I have 10-bit YUV (V210) video frames coming in from a capture card, and I would like to unpack this data inside of a GLSL shader and ultimately convert to RGB for screen output. I'm using a Quadro 4000 card on Linux (OpenGL 4.3).
I am uploading the texture with the following settings:
video frame: 720x486 pixels
physically occupies 933120 bytes in 128-byte aligned memory (stride of 1920)
texture is currently uploaded as 480x486 pixels (stride/4 x height) since this matches the byte count of the data
internalFormat of GL_RGB10_A2
format of GL_RGBA
type of GL_UNSIGNED_INT_2_10_10_10_REV
filtering is currently set to GL_NEAREST
Here is the upload command for clarity:
int stride = ((m_videoWidth + 47) / 48) * 128;
glTexImage2D(GL_TEXTURE_2D, 0, GL_RGB10_A2, stride / 4, m_videoHeight, 0, GL_RGBA, GL_UNSIGNED_INT_2_10_10_10_REV, bytes);
The data itself is packed like so:
U Y V A | Y U Y A | V Y U A | Y V Y A
Or see Blackmagic's illustration here: http://i.imgur.com/PtXBJbS.png
Each texel is 32-bits total (10 bits each for "R,G,B" channels and 2 bits for alpha). Where it gets complicated is that 6 pixels are packed into this block of 128 bits. These blocks simply repeat the above pattern until the end of the frame.
I know that the components of each texel can be accessed with texture2D(tex, coord).rgb but since the order is not the same for every texel (e.g. UYV vs YUY), I know that the texture coordinates must be manipulated to account for that.

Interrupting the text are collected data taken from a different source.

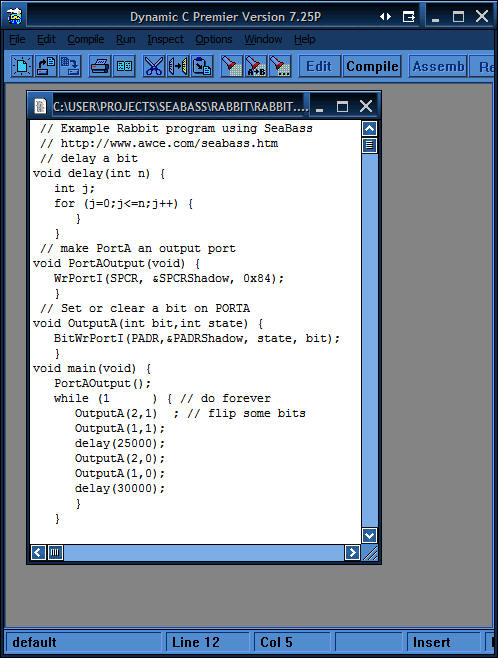Open the Inspect menu
This screenshot has height=658, width=498.
coord(165,39)
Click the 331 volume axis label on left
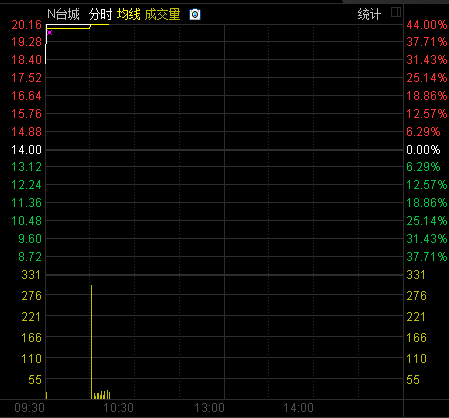The image size is (449, 418). (x=31, y=275)
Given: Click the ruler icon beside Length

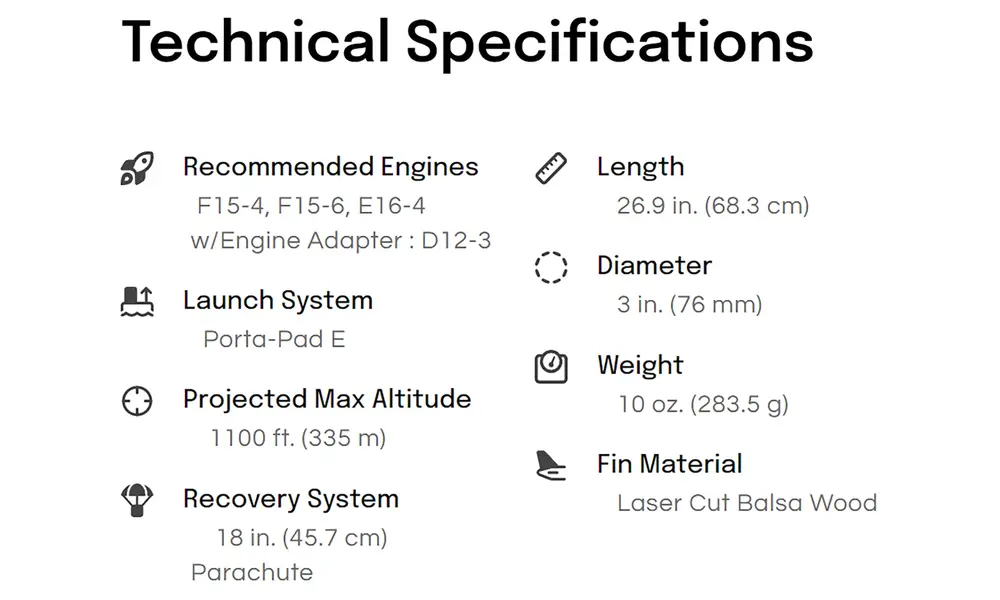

However, I'm not sure how to deal with the fact that there are simply more pixels packed into this texture than the GL knows about, which I believe means that I have to account for scaling up/down as well as min/mag filtering (I need bilinear) internally in my shader. The output window needs to be able to be any size (smaller, same or larger than the texture) so the shader should not have any constants related to that.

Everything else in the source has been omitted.